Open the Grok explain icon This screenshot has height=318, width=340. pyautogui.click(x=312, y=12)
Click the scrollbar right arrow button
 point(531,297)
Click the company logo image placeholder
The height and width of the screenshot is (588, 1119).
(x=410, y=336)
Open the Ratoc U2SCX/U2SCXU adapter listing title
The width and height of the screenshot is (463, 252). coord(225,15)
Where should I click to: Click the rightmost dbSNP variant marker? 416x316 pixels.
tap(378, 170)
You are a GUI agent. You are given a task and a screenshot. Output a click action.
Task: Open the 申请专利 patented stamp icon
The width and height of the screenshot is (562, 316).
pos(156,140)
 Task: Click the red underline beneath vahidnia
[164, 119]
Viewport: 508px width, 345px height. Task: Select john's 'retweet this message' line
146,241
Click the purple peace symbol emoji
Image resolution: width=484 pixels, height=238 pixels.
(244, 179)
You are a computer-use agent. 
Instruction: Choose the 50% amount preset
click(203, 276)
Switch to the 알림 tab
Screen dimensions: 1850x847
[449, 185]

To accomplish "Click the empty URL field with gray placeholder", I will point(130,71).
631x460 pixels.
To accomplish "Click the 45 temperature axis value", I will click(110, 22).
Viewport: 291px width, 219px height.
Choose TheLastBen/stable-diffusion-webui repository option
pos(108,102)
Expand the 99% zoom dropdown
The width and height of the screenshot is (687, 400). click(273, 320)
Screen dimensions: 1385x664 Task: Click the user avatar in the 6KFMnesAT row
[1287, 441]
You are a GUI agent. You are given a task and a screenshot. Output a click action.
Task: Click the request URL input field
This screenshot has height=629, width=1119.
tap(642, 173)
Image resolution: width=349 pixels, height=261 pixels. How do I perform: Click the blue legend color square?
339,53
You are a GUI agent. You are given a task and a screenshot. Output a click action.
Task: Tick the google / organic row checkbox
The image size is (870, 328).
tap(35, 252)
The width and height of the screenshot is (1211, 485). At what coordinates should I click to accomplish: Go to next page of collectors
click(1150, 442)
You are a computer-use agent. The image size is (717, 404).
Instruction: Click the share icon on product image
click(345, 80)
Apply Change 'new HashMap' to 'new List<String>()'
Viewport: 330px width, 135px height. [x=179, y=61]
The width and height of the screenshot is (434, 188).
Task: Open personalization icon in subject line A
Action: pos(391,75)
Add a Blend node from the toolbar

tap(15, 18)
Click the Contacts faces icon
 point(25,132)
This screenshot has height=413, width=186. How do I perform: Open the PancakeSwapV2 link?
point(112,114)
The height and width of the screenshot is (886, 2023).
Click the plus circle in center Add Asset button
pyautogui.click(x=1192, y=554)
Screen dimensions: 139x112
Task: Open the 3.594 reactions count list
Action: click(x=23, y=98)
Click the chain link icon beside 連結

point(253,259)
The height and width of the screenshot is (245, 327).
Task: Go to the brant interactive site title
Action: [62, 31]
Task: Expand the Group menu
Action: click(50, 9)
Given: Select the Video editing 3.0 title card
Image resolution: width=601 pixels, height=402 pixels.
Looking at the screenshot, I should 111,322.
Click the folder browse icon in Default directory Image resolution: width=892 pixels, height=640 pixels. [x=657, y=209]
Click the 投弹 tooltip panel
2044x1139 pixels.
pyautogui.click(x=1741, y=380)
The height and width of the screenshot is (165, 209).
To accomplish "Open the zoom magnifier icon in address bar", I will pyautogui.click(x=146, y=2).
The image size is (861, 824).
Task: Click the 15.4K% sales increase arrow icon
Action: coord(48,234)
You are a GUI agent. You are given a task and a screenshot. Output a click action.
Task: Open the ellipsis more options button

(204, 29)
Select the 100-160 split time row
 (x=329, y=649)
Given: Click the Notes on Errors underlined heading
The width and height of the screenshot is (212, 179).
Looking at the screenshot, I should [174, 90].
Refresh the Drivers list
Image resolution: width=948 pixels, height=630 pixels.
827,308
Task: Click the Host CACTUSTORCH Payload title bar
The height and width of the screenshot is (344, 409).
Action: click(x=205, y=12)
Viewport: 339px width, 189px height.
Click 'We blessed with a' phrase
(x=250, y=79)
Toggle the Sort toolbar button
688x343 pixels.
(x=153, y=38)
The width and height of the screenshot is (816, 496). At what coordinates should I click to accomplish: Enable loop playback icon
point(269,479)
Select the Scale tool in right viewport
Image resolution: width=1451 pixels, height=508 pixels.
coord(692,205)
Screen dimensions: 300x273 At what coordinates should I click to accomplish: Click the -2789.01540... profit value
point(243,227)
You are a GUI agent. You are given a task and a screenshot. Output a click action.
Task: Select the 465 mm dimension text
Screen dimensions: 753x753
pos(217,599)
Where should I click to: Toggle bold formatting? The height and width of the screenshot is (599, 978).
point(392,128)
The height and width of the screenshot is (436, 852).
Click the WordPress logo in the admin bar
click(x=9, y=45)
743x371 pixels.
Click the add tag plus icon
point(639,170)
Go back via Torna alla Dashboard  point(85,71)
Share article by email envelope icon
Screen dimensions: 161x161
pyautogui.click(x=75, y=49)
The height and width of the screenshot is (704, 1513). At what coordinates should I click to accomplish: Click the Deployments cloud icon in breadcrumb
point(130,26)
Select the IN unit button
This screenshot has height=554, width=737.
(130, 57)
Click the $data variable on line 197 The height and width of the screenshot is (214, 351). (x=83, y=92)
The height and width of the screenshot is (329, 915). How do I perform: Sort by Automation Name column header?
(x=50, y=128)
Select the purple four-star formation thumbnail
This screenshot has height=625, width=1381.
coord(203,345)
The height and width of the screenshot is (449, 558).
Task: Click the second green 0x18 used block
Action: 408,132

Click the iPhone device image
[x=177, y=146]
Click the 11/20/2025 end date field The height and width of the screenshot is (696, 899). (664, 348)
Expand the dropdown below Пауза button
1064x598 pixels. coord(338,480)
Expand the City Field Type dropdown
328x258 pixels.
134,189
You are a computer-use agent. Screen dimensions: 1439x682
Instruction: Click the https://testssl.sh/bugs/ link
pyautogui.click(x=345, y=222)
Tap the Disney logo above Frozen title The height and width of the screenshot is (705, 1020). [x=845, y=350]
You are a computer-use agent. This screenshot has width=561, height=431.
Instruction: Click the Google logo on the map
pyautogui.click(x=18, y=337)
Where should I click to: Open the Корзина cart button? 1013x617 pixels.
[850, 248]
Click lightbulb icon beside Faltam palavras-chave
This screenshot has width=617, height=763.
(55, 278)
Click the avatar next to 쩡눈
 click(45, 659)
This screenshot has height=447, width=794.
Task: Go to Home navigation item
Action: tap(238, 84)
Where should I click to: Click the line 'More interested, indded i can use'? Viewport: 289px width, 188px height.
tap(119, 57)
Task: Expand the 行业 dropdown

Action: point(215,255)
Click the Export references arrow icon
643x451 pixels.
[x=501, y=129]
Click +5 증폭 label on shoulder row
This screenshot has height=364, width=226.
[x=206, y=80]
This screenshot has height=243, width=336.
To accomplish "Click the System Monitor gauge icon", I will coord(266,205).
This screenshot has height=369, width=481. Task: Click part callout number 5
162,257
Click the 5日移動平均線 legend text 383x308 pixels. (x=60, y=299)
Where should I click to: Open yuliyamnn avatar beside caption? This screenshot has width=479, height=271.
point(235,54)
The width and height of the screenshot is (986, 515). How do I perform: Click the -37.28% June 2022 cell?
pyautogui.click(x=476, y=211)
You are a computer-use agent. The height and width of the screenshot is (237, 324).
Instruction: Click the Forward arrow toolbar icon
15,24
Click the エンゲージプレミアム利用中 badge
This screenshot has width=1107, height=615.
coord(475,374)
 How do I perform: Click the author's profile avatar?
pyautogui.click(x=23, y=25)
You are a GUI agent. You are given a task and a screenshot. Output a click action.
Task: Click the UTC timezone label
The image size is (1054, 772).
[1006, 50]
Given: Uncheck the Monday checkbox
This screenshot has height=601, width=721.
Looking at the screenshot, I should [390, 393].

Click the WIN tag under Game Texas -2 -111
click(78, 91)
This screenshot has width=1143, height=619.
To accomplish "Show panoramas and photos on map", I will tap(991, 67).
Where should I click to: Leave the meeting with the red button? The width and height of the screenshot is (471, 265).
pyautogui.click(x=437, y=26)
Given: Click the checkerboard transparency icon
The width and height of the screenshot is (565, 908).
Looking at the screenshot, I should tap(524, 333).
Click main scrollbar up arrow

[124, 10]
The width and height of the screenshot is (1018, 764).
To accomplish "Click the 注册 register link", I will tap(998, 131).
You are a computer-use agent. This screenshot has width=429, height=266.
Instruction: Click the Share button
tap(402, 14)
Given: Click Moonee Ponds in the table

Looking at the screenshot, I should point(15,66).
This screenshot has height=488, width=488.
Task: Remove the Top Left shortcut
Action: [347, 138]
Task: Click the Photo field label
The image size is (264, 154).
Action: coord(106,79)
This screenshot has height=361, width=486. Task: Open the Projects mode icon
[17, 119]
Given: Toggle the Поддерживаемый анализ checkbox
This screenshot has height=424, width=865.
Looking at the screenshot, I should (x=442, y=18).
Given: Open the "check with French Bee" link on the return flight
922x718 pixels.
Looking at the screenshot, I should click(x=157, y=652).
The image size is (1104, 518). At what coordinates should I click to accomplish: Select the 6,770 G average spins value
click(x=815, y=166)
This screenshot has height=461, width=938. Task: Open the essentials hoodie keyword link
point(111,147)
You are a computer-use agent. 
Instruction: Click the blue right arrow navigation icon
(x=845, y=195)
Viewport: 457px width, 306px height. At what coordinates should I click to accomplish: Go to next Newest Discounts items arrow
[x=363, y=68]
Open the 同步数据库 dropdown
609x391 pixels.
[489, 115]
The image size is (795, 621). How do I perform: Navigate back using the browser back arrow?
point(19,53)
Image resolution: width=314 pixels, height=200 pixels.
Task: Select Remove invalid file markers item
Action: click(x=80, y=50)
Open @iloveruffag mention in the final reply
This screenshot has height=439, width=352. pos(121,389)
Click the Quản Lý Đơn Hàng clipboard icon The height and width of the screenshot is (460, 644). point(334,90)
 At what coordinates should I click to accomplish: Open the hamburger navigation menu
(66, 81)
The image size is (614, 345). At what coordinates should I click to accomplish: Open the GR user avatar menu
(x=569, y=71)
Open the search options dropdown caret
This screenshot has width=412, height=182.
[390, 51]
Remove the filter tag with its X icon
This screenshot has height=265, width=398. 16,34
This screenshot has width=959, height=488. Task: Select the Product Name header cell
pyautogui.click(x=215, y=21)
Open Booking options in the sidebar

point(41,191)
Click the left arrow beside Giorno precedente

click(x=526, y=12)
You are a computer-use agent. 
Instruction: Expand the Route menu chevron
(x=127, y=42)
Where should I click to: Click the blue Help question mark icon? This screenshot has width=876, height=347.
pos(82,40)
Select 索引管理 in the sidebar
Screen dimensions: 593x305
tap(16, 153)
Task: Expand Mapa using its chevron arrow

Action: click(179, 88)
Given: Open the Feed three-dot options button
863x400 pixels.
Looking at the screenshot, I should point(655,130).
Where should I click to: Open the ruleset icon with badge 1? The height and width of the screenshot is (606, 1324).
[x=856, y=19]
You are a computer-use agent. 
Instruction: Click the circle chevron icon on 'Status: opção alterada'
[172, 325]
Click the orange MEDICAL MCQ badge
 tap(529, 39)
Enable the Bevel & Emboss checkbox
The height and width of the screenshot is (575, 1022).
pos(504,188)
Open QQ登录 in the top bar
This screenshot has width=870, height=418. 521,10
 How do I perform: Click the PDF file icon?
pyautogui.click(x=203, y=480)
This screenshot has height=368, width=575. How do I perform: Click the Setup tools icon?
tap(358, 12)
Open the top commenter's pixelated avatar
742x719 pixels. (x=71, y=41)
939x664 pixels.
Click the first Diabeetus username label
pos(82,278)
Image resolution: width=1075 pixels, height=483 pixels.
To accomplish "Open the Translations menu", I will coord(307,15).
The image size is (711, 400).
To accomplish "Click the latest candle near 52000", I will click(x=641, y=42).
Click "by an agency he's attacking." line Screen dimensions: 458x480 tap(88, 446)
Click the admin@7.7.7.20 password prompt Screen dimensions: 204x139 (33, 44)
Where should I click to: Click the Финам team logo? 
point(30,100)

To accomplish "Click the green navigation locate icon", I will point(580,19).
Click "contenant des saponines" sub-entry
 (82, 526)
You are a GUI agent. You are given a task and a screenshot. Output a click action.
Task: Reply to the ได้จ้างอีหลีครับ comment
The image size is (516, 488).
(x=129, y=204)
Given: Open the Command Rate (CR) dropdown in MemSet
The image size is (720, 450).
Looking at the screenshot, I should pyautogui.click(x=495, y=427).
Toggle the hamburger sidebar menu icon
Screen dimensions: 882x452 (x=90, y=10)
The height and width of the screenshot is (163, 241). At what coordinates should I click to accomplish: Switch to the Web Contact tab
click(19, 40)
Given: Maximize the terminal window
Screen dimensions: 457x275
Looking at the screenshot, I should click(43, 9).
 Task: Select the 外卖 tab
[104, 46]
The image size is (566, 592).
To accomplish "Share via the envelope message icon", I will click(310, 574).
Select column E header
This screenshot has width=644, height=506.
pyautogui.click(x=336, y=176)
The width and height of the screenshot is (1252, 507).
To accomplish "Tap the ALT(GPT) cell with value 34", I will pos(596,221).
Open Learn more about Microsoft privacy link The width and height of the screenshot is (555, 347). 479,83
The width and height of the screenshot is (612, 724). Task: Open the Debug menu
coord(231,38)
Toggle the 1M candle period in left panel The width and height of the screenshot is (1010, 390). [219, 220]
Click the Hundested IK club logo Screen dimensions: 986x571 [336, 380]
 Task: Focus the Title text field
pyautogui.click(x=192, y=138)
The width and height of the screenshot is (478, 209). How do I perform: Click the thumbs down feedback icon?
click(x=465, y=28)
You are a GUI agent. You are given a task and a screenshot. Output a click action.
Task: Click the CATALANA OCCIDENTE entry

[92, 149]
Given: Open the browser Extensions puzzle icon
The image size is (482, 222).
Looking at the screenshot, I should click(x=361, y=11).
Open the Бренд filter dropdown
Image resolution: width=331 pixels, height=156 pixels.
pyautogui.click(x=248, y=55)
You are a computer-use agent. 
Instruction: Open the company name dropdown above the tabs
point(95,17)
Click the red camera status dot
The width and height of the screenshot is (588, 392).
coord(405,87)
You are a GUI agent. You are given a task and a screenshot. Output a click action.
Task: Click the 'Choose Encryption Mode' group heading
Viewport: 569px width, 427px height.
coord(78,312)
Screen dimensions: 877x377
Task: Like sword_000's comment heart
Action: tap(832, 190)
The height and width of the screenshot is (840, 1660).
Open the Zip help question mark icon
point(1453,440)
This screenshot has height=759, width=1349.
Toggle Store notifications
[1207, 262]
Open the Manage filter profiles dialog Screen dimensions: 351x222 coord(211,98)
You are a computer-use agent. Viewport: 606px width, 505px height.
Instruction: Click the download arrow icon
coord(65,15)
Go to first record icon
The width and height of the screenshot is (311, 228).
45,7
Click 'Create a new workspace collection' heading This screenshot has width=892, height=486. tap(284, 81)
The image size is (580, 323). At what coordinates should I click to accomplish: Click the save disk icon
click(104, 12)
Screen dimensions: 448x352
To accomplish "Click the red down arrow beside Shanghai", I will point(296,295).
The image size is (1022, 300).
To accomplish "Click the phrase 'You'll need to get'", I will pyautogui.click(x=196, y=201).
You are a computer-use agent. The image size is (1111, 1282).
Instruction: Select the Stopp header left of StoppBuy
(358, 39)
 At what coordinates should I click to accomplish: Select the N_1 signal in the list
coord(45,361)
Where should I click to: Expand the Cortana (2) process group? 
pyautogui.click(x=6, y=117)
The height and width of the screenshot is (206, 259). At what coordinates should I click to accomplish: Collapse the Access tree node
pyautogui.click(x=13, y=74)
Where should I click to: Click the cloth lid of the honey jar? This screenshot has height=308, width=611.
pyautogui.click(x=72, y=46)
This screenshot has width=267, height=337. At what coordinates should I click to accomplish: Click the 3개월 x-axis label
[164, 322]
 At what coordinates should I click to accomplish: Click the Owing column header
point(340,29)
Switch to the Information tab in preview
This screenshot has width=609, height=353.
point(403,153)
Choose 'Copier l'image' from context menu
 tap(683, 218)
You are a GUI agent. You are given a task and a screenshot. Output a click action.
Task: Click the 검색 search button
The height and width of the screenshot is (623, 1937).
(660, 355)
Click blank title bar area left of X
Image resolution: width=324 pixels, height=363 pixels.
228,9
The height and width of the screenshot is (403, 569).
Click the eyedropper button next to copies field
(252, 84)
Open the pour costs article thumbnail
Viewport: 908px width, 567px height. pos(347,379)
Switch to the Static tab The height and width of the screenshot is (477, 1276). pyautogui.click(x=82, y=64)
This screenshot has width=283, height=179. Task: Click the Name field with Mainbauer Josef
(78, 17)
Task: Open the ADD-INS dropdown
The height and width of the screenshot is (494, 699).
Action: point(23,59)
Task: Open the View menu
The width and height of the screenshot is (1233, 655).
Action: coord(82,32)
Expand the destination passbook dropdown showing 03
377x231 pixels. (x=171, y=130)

--------------------

▶ _Task item_
Please reproduce exactly the lines in the listing above from the one containing "Given: Click the checkerboard" through the one containing "The width and height of the screenshot is (1018, 764).", both included, and nothing more.

▶ _Response for this exercise_
Given: Click the checkerboard transparency icon
The width and height of the screenshot is (565, 908).
Looking at the screenshot, I should tap(524, 333).
Click main scrollbar up arrow

[124, 10]
The width and height of the screenshot is (1018, 764).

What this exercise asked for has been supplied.